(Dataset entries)
# # # # #

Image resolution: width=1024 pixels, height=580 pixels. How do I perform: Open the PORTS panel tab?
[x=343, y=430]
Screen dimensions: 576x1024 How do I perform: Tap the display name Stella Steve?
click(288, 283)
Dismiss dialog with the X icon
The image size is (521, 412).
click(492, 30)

# # # # #

▶ _What you have to do_
The answer must be an exact copy of every record above.

▶ _Result_
Image resolution: width=1024 pixels, height=580 pixels. How do I perform: Open the PORTS panel tab?
[x=343, y=430]
Screen dimensions: 576x1024 How do I perform: Tap the display name Stella Steve?
click(288, 283)
Dismiss dialog with the X icon
The image size is (521, 412).
click(492, 30)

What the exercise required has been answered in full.